This Qianlong-era vase was sold for 53 million pounds last week.

The Qianlong vase sold for 53 million pounds is 16 inches tall, decorated with fish and was made around 1740. The porcelain is arranged in a lattice around the middle through which another vase is seen. It was probably taken out of China at the end of the Second Opium War in 1880, when the Summer Palace was ransacked, the UK-based Telegraph reported.

The Economist, a UK magazine, reported in December that the economic boom in China has prompted tycoons to become more enthusiastic about buying back relics.

The report said private collectors from the Chinese mainland have dominated the list of buyers at auctions in recent years. The magazine quoted Sotheby's in Hong Kong as saying that the auction house conducted business with 70 clients from the Chinese mainland and in 2004, there were just $10 million in transactions.

However, last year, the number of mainland clients increased to 195 and with $70 million in transactions.

In September 2007, Sotheby's in London sold animal heads cast in bronze, which formerly guarded a building in the Imperial Gardens but were plundered by British and French troops in 1860.

Just a collector

Macao gaming tycoon Stanley Ho bought the bronze horse head for HK$69.1 million ($8.84 million), and donated it to China.

However, Lü said not all tycoons buying relics are doing it out of patriotic duty.

"As far as I know, most people buying these relics are doing it to boost their personal collection and as an investment, not for love of the country," he said.

"It is just a personal behavior and too far fetched to be connected with patriotism."

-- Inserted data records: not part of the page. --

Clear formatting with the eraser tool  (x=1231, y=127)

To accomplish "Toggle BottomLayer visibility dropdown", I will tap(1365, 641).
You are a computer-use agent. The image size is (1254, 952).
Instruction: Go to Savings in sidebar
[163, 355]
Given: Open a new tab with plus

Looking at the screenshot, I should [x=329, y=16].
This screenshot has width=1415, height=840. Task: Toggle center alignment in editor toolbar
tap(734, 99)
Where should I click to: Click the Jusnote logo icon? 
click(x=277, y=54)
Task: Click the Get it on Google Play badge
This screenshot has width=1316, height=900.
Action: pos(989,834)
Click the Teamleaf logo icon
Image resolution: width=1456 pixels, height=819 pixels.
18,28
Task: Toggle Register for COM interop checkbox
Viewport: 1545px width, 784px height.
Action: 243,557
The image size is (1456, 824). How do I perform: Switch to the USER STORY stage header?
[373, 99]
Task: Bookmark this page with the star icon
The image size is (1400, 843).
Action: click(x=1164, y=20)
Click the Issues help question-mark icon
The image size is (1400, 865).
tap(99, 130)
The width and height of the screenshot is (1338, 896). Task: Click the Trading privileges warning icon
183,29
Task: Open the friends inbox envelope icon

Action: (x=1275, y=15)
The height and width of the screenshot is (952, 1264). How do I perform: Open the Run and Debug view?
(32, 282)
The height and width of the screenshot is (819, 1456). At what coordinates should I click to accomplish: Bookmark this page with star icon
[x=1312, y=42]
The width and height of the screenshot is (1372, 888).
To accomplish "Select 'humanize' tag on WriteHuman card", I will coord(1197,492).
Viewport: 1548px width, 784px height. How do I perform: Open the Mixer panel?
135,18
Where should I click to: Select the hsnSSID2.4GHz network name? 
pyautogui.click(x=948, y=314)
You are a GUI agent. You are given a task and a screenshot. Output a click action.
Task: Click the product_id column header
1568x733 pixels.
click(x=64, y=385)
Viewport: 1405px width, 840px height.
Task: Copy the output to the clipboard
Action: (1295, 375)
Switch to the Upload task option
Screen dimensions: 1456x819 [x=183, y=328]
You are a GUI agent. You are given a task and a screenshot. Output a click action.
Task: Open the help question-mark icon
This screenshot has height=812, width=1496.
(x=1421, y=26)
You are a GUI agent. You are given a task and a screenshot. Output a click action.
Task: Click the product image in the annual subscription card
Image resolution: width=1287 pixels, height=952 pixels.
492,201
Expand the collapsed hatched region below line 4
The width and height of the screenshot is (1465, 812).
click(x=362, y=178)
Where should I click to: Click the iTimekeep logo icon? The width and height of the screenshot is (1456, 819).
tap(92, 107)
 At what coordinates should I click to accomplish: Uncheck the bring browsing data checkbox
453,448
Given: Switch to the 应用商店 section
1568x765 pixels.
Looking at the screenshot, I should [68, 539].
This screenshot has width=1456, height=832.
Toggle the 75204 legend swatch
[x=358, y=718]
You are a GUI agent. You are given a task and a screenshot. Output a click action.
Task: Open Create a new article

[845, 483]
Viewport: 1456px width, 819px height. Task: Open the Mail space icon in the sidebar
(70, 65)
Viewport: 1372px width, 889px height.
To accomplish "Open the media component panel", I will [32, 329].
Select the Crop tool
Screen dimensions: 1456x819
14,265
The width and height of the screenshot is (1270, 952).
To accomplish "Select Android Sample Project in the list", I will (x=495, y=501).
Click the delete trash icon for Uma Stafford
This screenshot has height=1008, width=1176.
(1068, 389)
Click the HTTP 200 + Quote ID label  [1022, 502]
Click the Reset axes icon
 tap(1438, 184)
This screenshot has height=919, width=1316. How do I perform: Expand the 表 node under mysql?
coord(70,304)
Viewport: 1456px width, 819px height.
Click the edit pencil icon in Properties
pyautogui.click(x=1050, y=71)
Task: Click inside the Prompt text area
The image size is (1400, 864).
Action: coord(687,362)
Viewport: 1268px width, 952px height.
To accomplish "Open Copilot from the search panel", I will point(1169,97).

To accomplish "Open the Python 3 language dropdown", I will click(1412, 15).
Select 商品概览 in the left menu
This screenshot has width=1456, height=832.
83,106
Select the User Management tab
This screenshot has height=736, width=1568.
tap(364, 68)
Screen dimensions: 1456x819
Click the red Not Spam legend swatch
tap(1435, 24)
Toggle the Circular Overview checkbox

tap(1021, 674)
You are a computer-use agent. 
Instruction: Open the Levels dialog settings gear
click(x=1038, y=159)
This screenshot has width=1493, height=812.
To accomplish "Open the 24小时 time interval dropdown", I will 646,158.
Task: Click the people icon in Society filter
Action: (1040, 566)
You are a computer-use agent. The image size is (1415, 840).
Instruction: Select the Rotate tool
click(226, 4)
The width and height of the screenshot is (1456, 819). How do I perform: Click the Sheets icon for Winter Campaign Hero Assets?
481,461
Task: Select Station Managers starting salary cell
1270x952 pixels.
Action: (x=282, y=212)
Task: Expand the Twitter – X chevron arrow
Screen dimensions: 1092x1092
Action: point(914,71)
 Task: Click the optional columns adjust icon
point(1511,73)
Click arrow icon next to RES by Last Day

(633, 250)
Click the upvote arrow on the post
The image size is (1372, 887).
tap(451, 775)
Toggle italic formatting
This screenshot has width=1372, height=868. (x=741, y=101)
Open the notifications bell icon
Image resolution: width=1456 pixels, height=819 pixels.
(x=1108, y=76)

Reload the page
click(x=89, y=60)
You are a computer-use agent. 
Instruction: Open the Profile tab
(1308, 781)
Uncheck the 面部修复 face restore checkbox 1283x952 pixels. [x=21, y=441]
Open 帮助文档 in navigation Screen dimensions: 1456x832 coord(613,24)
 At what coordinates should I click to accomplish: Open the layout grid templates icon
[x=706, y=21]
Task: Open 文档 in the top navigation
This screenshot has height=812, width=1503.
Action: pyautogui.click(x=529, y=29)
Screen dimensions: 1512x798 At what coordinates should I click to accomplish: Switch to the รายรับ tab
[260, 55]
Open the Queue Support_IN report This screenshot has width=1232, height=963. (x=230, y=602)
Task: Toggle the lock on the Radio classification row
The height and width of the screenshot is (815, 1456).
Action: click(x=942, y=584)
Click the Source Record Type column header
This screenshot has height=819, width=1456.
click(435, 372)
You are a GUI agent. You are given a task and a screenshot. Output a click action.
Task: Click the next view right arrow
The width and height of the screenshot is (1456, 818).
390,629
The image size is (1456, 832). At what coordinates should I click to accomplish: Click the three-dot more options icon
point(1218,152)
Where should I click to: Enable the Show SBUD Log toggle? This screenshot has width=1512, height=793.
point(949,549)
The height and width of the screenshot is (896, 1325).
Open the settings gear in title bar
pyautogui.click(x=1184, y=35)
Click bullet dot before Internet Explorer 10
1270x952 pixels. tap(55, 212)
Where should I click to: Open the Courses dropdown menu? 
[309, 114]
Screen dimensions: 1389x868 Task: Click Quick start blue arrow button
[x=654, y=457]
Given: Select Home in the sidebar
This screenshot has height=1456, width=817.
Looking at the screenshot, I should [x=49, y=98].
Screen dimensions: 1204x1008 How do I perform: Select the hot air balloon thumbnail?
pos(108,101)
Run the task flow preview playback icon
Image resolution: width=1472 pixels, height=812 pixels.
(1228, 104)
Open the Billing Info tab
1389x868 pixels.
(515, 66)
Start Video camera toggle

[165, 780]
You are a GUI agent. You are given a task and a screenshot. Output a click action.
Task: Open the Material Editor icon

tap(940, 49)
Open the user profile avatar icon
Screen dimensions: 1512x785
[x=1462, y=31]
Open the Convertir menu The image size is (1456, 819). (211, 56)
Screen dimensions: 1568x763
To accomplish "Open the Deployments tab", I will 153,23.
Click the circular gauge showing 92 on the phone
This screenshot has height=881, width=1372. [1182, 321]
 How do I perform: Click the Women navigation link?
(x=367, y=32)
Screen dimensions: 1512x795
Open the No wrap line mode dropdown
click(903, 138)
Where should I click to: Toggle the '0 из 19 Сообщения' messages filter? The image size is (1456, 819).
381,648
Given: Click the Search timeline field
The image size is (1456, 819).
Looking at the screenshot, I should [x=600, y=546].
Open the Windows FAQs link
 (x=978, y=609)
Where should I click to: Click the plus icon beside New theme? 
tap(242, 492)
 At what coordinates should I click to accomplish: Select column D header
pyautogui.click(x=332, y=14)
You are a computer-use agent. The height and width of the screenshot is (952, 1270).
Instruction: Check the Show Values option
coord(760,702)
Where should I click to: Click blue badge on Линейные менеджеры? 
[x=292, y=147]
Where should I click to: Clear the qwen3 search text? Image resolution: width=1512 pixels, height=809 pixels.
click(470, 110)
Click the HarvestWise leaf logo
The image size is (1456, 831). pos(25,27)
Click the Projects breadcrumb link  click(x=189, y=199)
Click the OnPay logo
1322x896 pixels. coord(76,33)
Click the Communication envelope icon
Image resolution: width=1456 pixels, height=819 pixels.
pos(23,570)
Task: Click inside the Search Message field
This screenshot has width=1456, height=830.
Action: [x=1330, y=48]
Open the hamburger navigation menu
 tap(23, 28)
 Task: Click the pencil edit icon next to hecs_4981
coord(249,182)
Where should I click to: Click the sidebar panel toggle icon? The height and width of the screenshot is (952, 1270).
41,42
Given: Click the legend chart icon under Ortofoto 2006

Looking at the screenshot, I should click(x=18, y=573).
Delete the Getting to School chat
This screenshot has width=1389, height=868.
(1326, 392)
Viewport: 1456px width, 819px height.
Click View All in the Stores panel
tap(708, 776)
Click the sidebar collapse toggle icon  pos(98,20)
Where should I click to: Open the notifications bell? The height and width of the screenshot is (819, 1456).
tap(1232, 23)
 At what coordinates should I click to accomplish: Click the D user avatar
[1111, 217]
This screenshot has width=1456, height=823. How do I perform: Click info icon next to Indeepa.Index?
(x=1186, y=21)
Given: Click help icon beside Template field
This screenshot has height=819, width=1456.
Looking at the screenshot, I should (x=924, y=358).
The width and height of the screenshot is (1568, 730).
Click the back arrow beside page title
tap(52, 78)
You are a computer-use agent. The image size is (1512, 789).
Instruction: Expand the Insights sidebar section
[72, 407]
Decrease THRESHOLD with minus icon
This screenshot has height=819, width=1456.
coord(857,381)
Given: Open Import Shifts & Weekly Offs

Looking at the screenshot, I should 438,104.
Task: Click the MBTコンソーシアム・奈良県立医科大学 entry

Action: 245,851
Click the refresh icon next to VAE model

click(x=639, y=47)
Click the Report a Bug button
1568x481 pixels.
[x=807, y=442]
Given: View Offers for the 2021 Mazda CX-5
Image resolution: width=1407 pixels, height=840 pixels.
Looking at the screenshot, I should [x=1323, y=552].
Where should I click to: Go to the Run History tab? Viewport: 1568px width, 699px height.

An auction insider, who refused to be identified, told the Global Times that some collectors offer high prices for some works because they want to inflate the market price of similar types of artwork because that raises the value of their own collection.

Li Jianmin, an archeology expert at the Beijing-based Chinese Academy of Social Sciences, told people.com.cn earlier said such behavior sends the wrong message to the community.

"These relics were smuggled, stolen or looted in wars. If we offer huge sums of money to buy them back, it is legalizing these illegal activities," Li said.